Exercice a:
Résumez l'extrait sur l'agrément des assistants maternels et familiaux en deux phrases.

Extrait à lire:
-.-.-

7. Mme B...ne saurait utilement se prévaloir des dispositions de l'article 24 de la loi du 12 avril 2000 lesquelles ne trouvent pas à s'appliquer aux décisions de refus de renouvellement d'agrément, pour lesquelles les dispositions précitées ont instauré une procédure contradictoire particulière.

S'agissant de la légalité interne :

8. Aux termes de l'article L. 421-3 du code de l'action sociale et des familles : " L'agrément nécessaire pour exercer la profession d'assistant maternel ou d'assistant familial est délivré par le président du conseil général du département où le demandeur réside. Un référentiel approuvé par décret en Conseil d'Etat fixe les critères d'agrément. (...) L'agrément est accordé à ces deux professions si les conditions d'accueil garantissent la sécurité, la santé et l'épanouissement des mineurs et majeurs de moins de vingt et un ans accueillis, en tenant compte des aptitudes éducatives de la personne. (...) ". L'article R. 421-3 du même code précise que : " Pour obtenir l'agrément d'assistant maternel ou d'assistant familial, le candidat doit : / 1° Présenter les garanties nécessaires pour accueillir des mineurs dans des conditions propres à assurer leur développement physique, intellectuel et affectif ; (...). ".

-.-.-

Données fournies:

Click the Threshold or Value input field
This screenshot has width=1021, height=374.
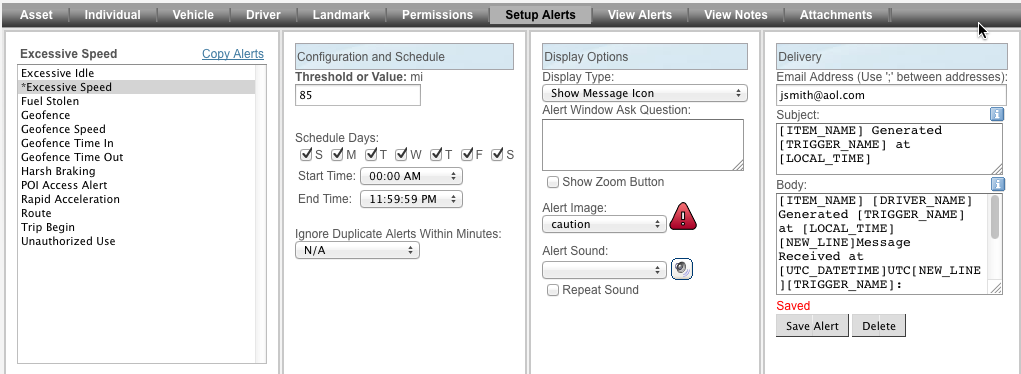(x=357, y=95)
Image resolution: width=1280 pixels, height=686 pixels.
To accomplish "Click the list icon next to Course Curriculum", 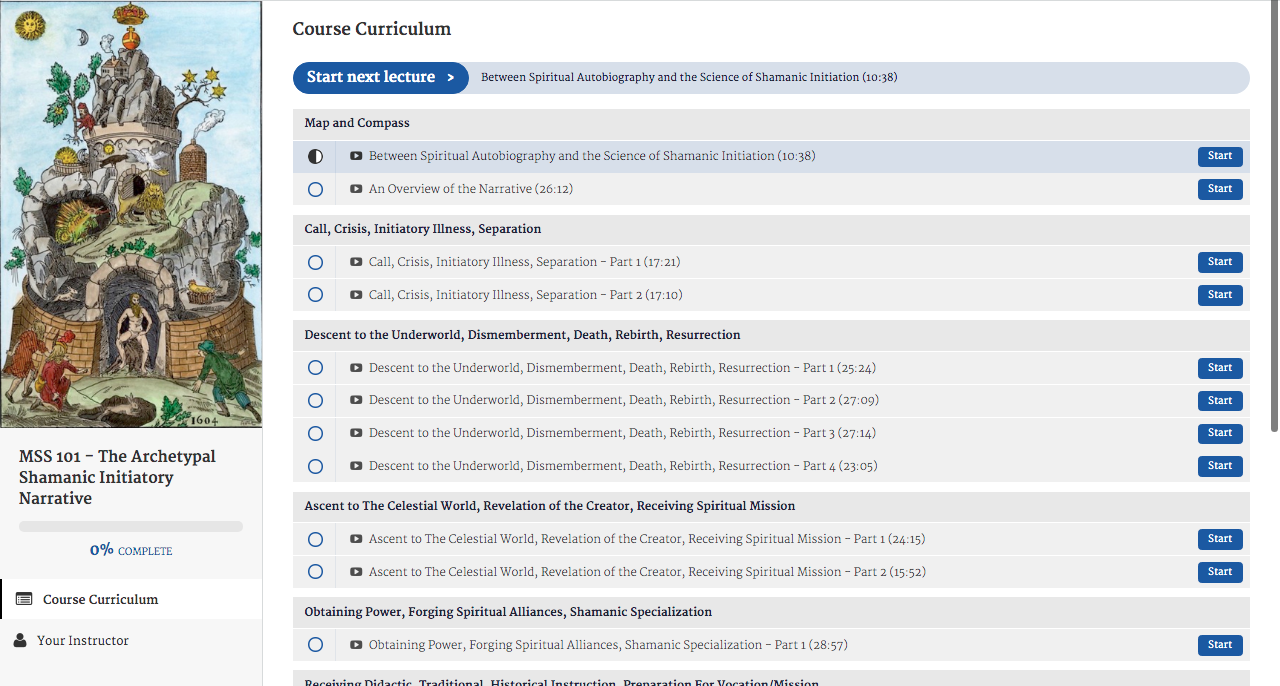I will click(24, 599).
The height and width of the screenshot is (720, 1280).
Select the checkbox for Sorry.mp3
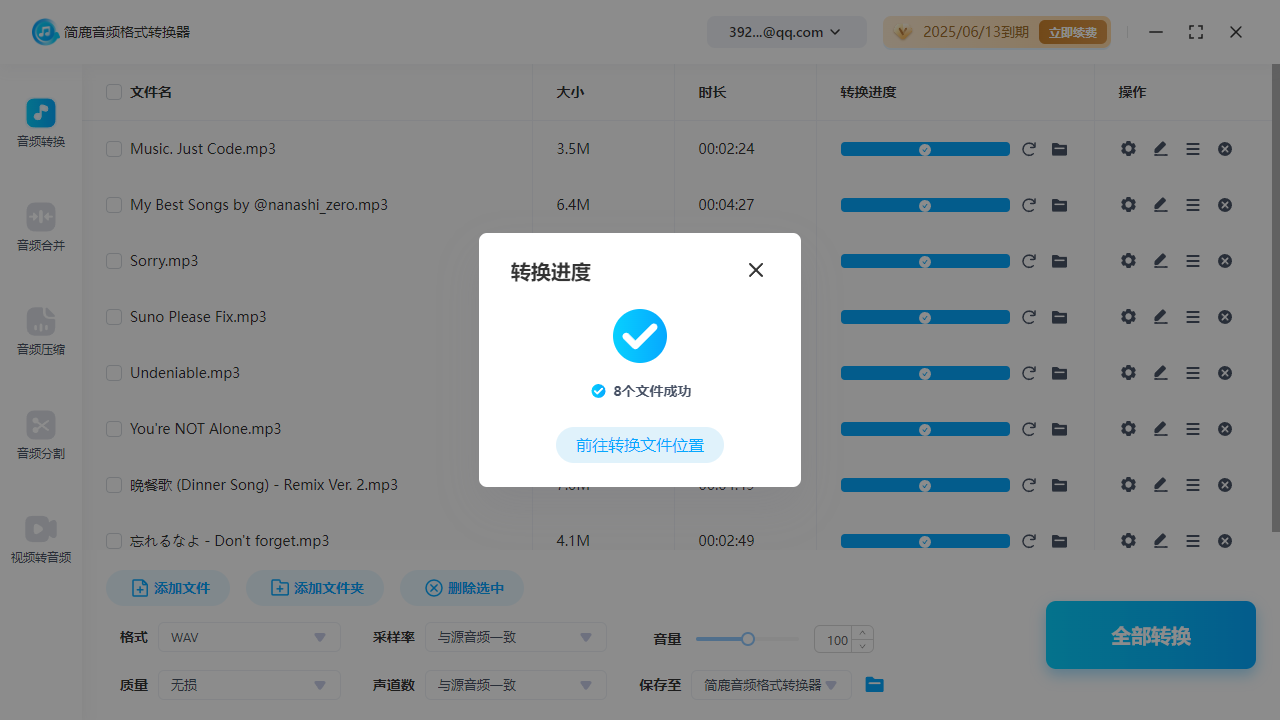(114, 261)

-.-.-

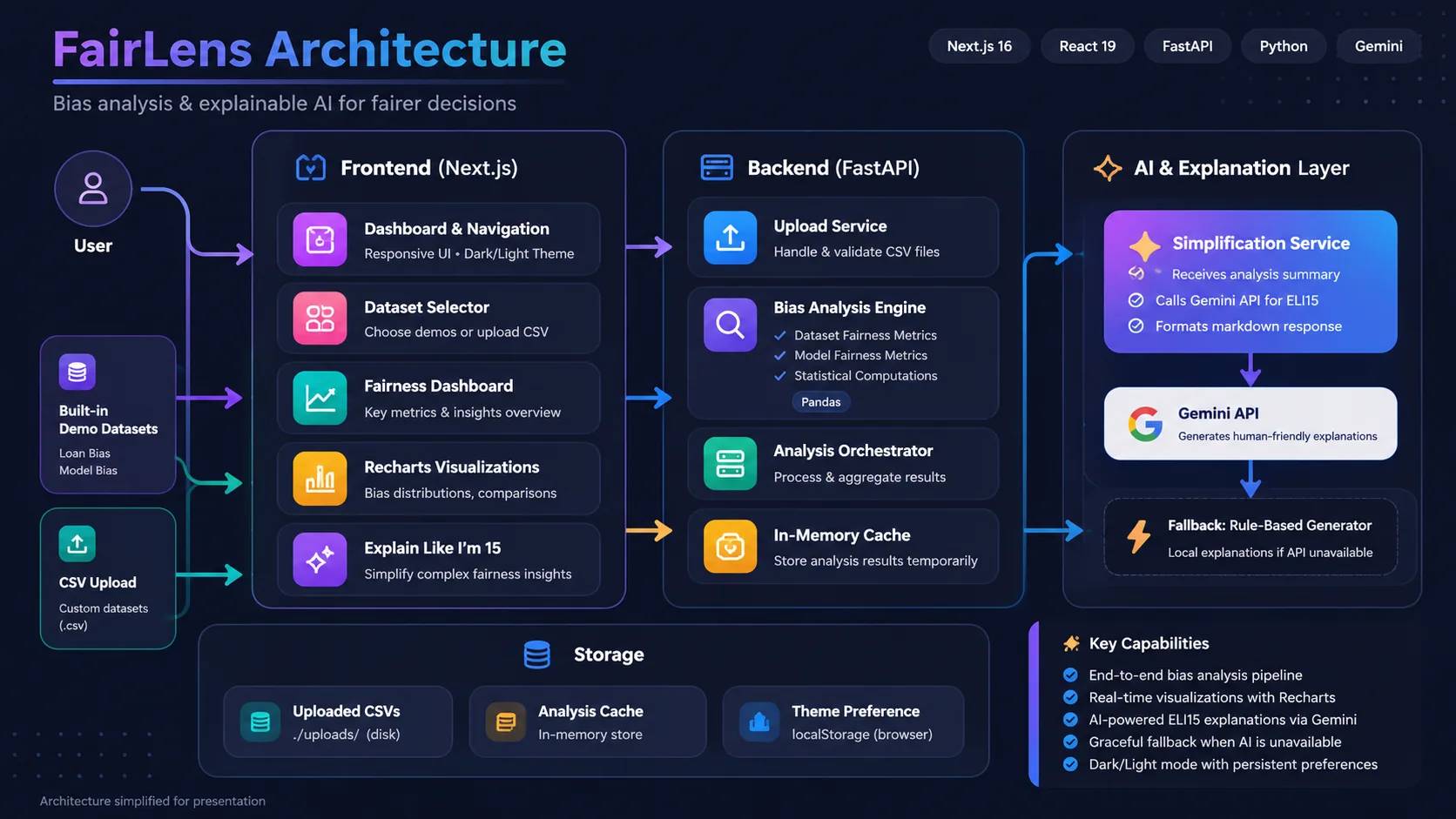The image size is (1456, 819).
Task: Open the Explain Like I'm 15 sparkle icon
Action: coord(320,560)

-.-.-

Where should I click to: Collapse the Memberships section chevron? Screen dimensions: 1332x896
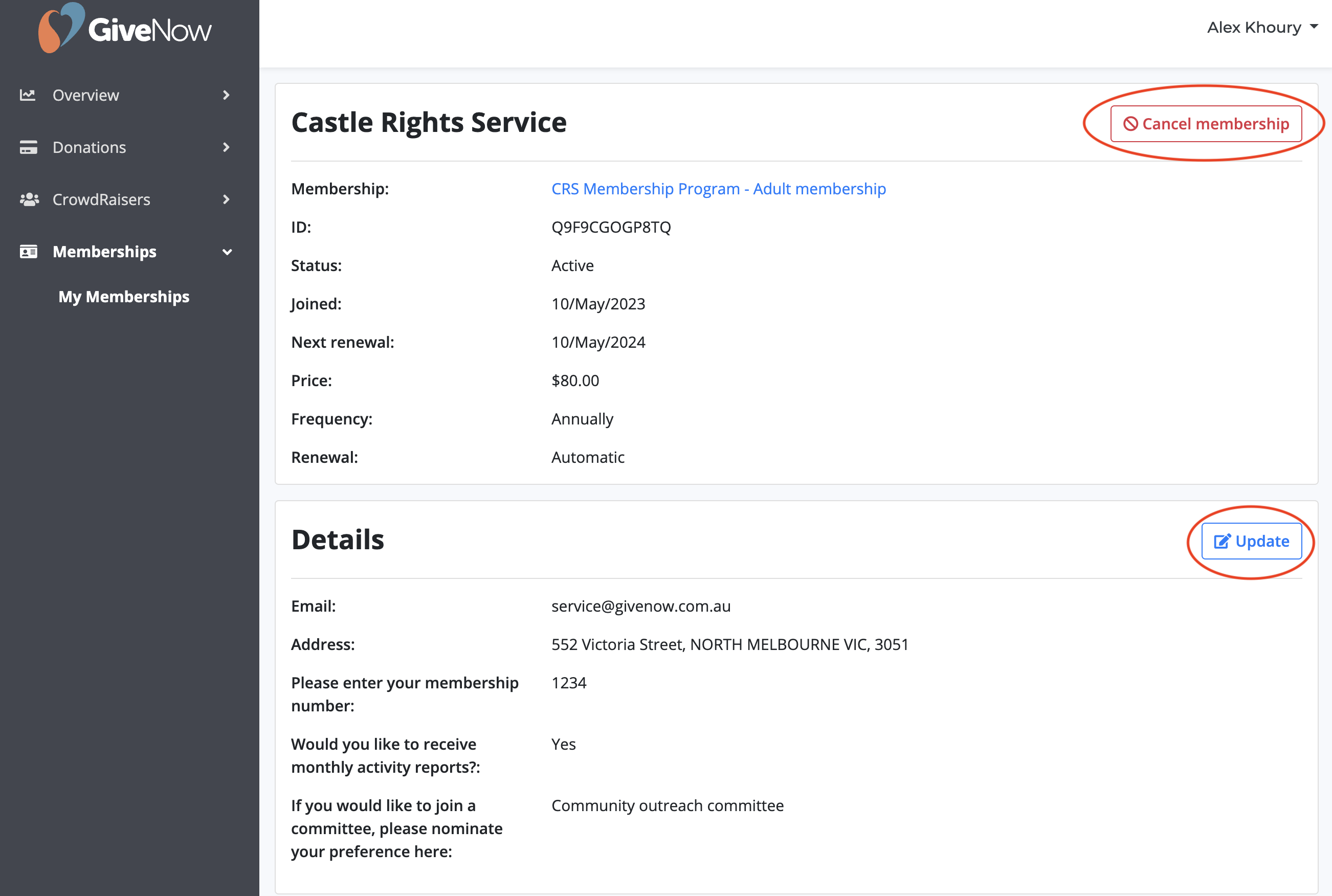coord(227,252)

-.-.-

Exercice b:
Dans les entrées, recopiez les lignes depuis celle qui contient « Where should I » jusqu'à celle qui contient « coord(227,252) », incluse. Omettez les images dans votre réponse.

Réponse a:
Mme B... ne peut utilement invoquer l'article 24 de la loi du 12 avril 2000, qui ne s'applique pas aux refus de renouvellement d'agrément, ces derniers relevant d'une procédure contradictoire particulière. Selon les articles L. 421-3 et R. 421-3 du code de l'action sociale et des familles, l'agrément d'assistant maternel ou familial est délivré par le président du conseil général du département de résidence si les conditions d'accueil garantissent la sécurité, la santé et l'épanouissement des mineurs et majeurs de moins de vingt et un ans accueillis, le candidat devant présenter les garanties nécessaires à leur développement physique, intellectuel et affectif.

Réponse b:
Where should I click to: Collapse the Memberships section chevron? Screen dimensions: 1332x896
coord(227,252)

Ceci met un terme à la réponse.